For many years, multiple retailers seemed to think that the way of continuing success was to just open more stores without looking at why was that necessarily the right thing to do. When the sea got a bit rough they found that they did have the resources nor the time to turn these giant ships around before crashing into the rocks. Not only was and is there the question of long expensive leases but the huge costs in redeveloping the stores. The constant quest for ‘world’ or in this case U.K. dominance is more often than not, a cause for eventual failings within the retailers business model . We only have to look at Marks and Spencer’s and Tesco’s as perfect examples. Ironically both organisations sought to expand overseas which was when the problems in the U.K. started to come home to roost .They are not, of course, complete failures but they were both the ‘darlings’ of the High Street both now facing major structural issues. The biggest of ships have to go into dry dock for renovations, there is no dry dock for retailers they have to carry on trading . At the same time they seem to not look at what is going on over their shoulders until it is too late.

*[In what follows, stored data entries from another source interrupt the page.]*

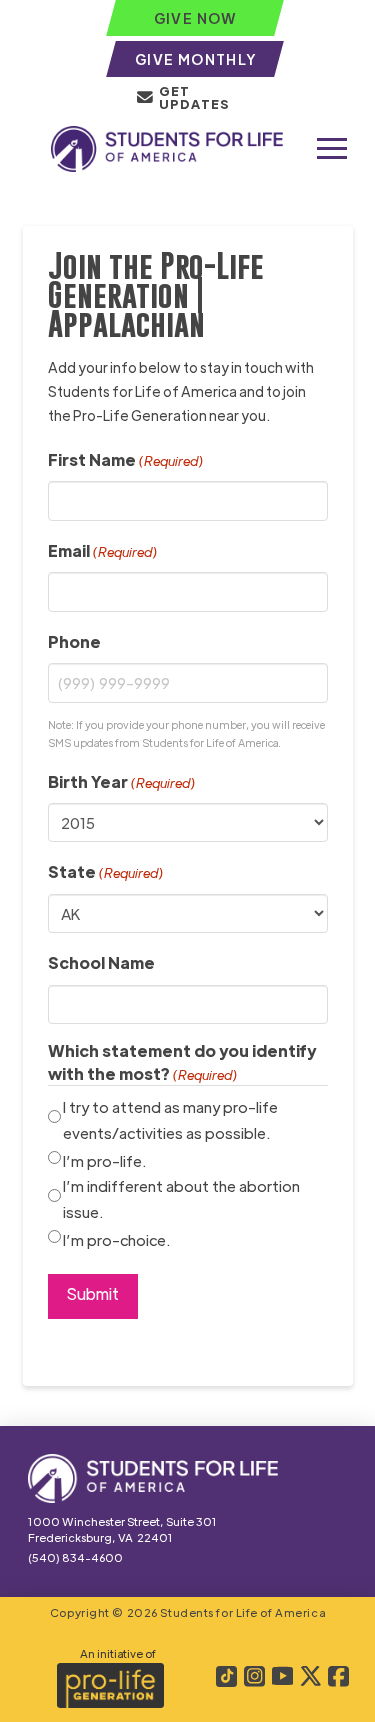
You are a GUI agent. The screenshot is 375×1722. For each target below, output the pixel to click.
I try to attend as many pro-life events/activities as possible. (170, 1119)
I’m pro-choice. (117, 1239)
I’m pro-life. (105, 1160)
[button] (332, 149)
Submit (93, 1293)
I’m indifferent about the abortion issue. (181, 1198)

The Internet , debt, big ships and rents
I said I would not go over old ground. So I will . The retailer cannot keep complaining about the internet. It has been there long enough . Best part of twenty years, if not a bit longer and it accounts for approximately 20% of total sales . Of course, if you take 20% off any one business it is a huge chunk . Yet there are still many successful High Street multiples eg Next, Uniqlo, Zara, Lidl, Aldi, JD Sports, Dunelm, The Entertainer (toys), and Lush. And the common factors are that they have rents to pay, business rates to pay and there is online competition. As to their debt levels this is slightly more complicated . For example JD Sports has increased theirs over the last 12 months and Dunelm has decreased. But both are considered to be in safe parameters as they generate plenty of cash to cover their relevant ratios. But they are succeeding within the same markets as those who are not. Which is how it has always been.
There was and is a danger of this becoming a bit wordy, convoluted and lacking in detail . Yet I am constantly frustrated at large retailers looking for excuses, when often the reasons are right in front of them, particularly when looking into a mirror. Moreover, their own mistakes, lack of foresight or commercial vanity impact on the small independents. I am not a financial analyst nor am I retail expert but as an interested observer I believe there are certain common factors that make a lot of valleys unsuitable to ‘greening up’ and in this case I mean that in a sense relating to green shoots et al, rather than a particular person who at one stage was hailed as the messiah of entrepreneurial retailing. The really unfortunate feature of this, is that those at the top of these valleys never suffer, at least not financially . Those at the bottom(employees and suppliers) invariably always do.